Some of the reasons for this are outlined in Manjushree Thapa’s essay, meant as an introduction to this collection (and I’ll come to that again later), called “Reaching One’s Own People, Reaching the World.” Here she traces the progression of modern Nepali literature, which has a comparatively short history, having developed from the mid-nineteenth century. As a literary scholar I found this the most interesting piece in the collection. Literature is rarely something done by an isolated, brilliant intellect disconnected from the practicalities of the real world. Thapa outlines:
“The economic situation in Nepal, one of the poorest countries of the world, also works against the development of its literature. Nepal’s undeveloped and disorganized economy–a mix of agrarian and market systems that keep half the population below poverty level–provides scant reward for the literary writer. The few publishers who are willing to print fiction and poetry offer no royalty payments; more often than not, writers must subsidize their own publication. To support themselves, even the most established writers work as teachers, bankers, lawyers, newspaper columnists, accountants, and editors–or they must rely on patrons or family wealth. For most writers, the purchase of books is beyond their means, and in any case, few books are available in the country. It is humbling to think that almost all Nepali literature is still labouriously written and revised by hand on foolscap sheets.” (p. 68)
Humbling indeed, when one considers that next-door neighbour India is experiencing a publishing boom.
Other themes that emerge through the essays, short stories and poetry of Secret Places are the oppression of women, and the poverty of the countryside. Maya Thakuri’s short story “Trap,” translated from Nepali, is a particularly poignant and memorable story about the trafficking of women and girls for sex work, a major problem in Nepal.
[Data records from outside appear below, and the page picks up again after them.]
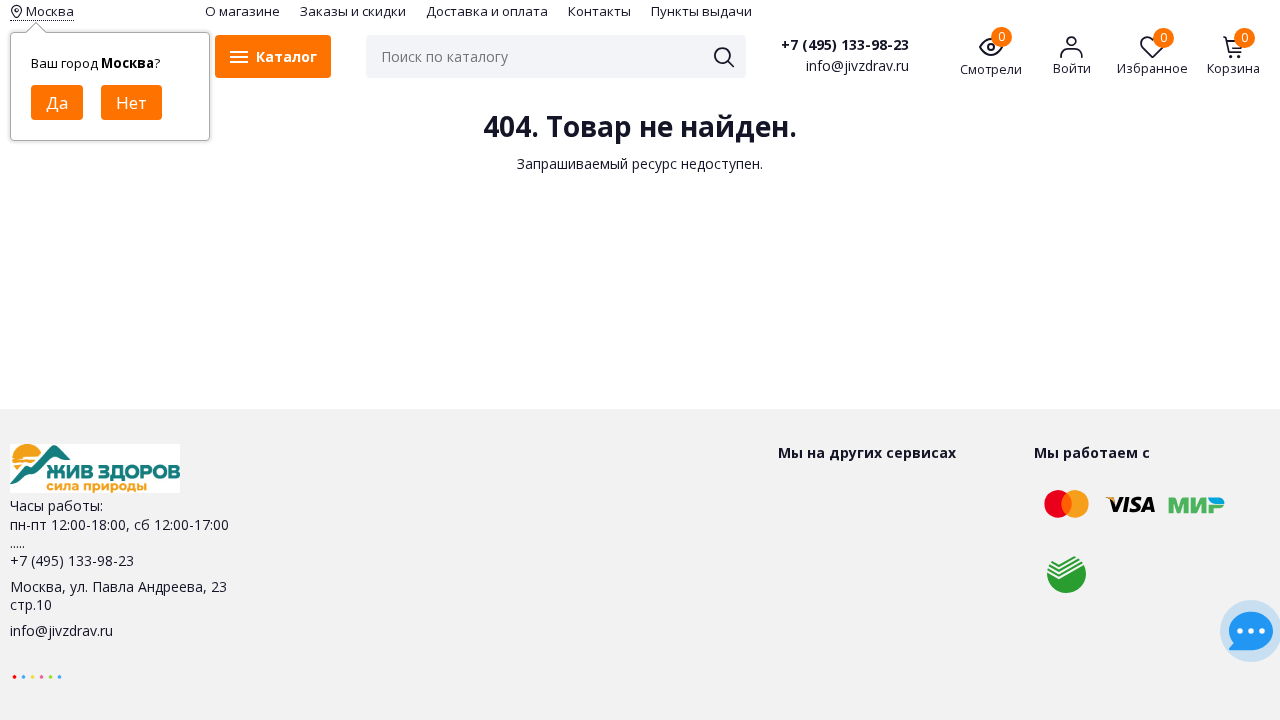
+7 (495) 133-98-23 (845, 45)
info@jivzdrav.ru (61, 630)
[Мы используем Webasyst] (37, 675)
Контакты (599, 11)
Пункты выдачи (701, 11)
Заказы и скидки (353, 11)
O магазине (242, 11)
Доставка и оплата (487, 11)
The Nepali content of Secret Places is excellent, but the editing of the volume overall is simply baffling. Despite the sub-title “New Writing from Nepal,” the fact that a picture of a Nepali temple adorns the front page, and that beautiful black and white photographs of Nepal by Linda S. Connor are interspersed throughout the volume, Secret Places also contains some writing from Japan, Korea and elsewhere. Not in a separate section, but dispersed throughout the Nepali writing. Surely Special Issue means Special Issue, not partly-Special Issue? The worst aspect of this editorial decision was that Thapa’s essay mentioned above, that clearly acts as an introduction to the volume, appears on page 67. Some of the writing she introduces has already been read! Perhaps the editors weren’t anticipating anyone sitting down and reading this journal as a book, from front to back, as I did.
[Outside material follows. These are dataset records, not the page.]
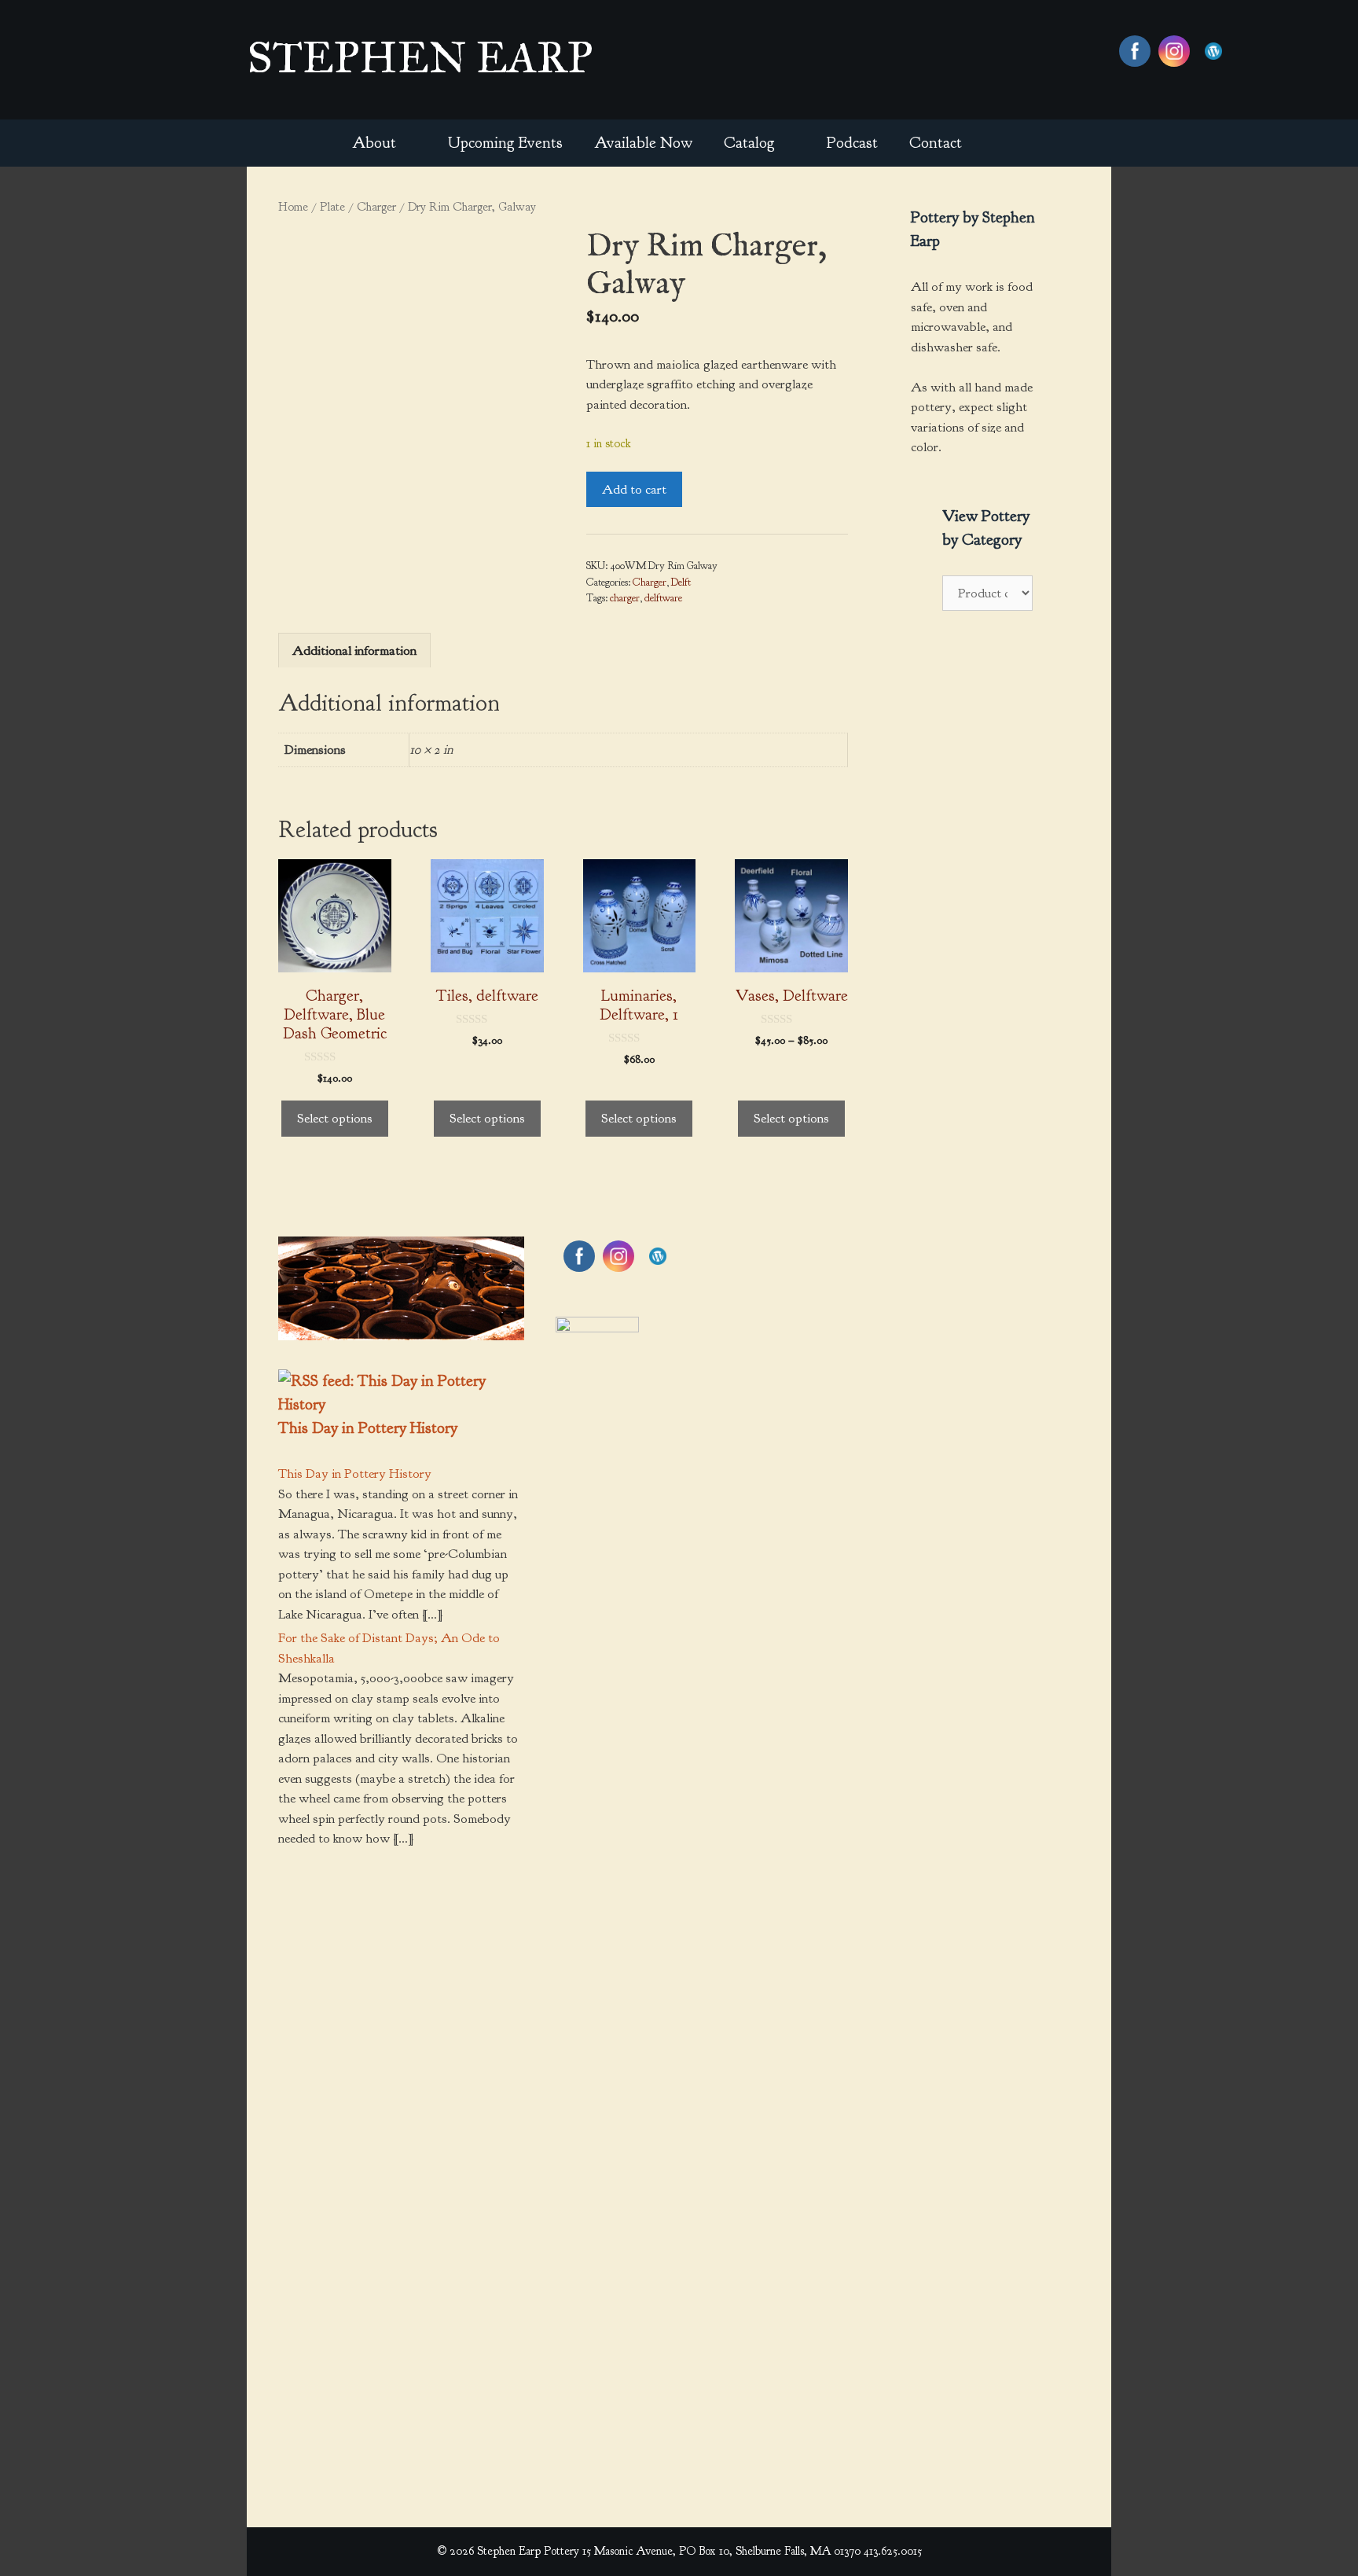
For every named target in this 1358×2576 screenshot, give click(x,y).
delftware (663, 597)
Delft (681, 582)
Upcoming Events (505, 143)
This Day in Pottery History (367, 1428)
This layout was frustrating and annoying, but did not completely detract from the pleasure of being introduced to this varied literature from a place still under-represented on the world literary scene. It was published quite a long time ago now, in 2001, shortly after Nepal had been through a period of immense turmoil stemming from the murder of several members of its royal family. I hope this collection has not been, nor will be, a one-off.